New Delhi: India and the US must utilise the upcoming visit of US Secretary of State Michael Pompeo to resolve outstanding “trade frictions”, a top American business advocacy group said Sunday.
The US-India Business Council (USIBC) also said tariffs, forced localisation of data and other barriers to trade limit economic opportunities and adversely impact consumers in both the countries. “We believe that a transparent and consultative dialogue between the governments and industry is needed to resolve outstanding commercial issues, build trust and confidence, and strengthen the broad-based and strategic partnership between our countries,” the USIBC said.
Pompeo will be visiting India from June 25-27. His visit comes shortly after India announced a hike in customs duties on as many as 28 US products, including almond, pulses and walnut, in response to higher tariffs imposed by Washington on Indian products like steel and aluminium.
The move will hurt American exporters of these 28 items as they will have to pay higher duties, making those items costlier in the Indian market.

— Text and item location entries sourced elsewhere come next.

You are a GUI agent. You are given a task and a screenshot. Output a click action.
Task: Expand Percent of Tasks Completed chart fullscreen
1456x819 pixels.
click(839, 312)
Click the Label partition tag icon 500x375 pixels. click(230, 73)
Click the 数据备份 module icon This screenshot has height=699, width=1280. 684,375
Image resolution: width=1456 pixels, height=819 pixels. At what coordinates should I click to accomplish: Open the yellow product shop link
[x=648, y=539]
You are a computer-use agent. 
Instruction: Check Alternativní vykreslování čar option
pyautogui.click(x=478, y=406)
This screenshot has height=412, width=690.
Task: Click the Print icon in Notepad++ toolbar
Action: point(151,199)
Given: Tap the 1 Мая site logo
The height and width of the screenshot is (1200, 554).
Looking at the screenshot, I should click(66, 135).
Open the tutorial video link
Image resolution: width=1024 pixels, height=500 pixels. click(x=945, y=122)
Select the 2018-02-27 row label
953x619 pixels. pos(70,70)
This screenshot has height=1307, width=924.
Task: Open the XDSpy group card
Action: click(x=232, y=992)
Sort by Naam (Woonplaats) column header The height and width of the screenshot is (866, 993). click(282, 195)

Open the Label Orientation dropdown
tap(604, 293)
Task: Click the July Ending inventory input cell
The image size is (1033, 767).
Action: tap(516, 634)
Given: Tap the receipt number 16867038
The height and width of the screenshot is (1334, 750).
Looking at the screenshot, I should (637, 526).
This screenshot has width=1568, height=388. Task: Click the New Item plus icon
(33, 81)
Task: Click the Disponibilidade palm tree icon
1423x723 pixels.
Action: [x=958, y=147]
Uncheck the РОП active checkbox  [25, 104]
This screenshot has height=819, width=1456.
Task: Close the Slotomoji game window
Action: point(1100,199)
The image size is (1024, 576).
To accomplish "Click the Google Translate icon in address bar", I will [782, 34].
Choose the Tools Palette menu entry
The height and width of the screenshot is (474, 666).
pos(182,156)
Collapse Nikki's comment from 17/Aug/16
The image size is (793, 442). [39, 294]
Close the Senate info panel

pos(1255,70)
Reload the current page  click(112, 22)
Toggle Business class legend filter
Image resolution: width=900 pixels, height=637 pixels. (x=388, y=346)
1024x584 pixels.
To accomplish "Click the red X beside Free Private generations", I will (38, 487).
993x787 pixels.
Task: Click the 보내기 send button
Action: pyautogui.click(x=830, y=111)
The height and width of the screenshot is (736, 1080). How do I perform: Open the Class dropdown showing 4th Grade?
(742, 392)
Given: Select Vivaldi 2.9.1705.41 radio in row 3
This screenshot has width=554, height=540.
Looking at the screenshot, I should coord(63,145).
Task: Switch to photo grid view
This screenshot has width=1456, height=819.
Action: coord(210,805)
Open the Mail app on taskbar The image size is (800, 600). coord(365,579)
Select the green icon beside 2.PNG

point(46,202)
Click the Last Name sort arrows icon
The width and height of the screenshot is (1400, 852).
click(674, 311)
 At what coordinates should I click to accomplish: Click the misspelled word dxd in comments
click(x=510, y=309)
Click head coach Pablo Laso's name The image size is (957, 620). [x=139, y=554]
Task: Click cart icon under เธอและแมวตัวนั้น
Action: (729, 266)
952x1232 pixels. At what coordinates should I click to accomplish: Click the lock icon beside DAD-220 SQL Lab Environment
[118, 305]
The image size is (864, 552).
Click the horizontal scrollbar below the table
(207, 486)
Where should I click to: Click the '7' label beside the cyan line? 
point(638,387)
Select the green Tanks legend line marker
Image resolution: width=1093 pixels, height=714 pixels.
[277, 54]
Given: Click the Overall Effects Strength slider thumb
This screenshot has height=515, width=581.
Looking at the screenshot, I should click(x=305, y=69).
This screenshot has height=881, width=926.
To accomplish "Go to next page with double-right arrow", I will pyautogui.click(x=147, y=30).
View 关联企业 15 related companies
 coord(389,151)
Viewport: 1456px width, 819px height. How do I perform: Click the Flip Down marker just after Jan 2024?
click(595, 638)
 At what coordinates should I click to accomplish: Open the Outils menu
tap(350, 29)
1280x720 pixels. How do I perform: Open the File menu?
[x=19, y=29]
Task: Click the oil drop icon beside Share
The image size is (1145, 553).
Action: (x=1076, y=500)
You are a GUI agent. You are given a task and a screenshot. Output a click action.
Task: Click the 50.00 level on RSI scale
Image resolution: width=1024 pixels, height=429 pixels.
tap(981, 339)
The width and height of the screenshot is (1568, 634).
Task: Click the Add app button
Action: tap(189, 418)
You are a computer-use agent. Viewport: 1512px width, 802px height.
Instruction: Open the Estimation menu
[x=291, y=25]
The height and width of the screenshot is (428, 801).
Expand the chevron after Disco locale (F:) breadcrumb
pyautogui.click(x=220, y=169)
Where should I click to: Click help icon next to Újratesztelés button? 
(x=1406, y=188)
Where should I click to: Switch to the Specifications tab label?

The US had in March last year imposed 25 per cent tariff on steel and a 10 per cent import duty on aluminium products. Earlier, there was no duty on these goods.
As India is one of the major exporters of these items to the US, the move has revenue implication of about USD 240 million on domestic steel and aluminium products.
However, the US has said it has no plans to impose caps on the H-1B work visas for nations that force foreign companies to store data locally, according to a state department official who said the Trump administration’s review of worker visa programmes is “completely separate” from the ongoing discussions with India over the free flow of data.
The state department spokesperson’s remarks came after reports emerged that the US had told India it was considering capping the H-1B visas at 10-15 per cent for countries that had a data localisation policy.
The USIBC said it urges both the governments to use Pompeo’s visit as an opportunity for dialogue focused on resolving outstanding trade frictions.
“As part of the US Chamber of Commerce, we continue to emphasize our longstanding view that tariffs, forced localization of data and other barriers to trade limit economic opportunities in India and the United States.
“With a new Indian government in place, we are at a pivotal moment for the US and India to reach agreement on some longstanding trade and commercial issues,” it said.
The H-1B visa is a non-immigrant visa that allows US companies to employ foreign workers in speciality occupations that require theoretical or technical expertise.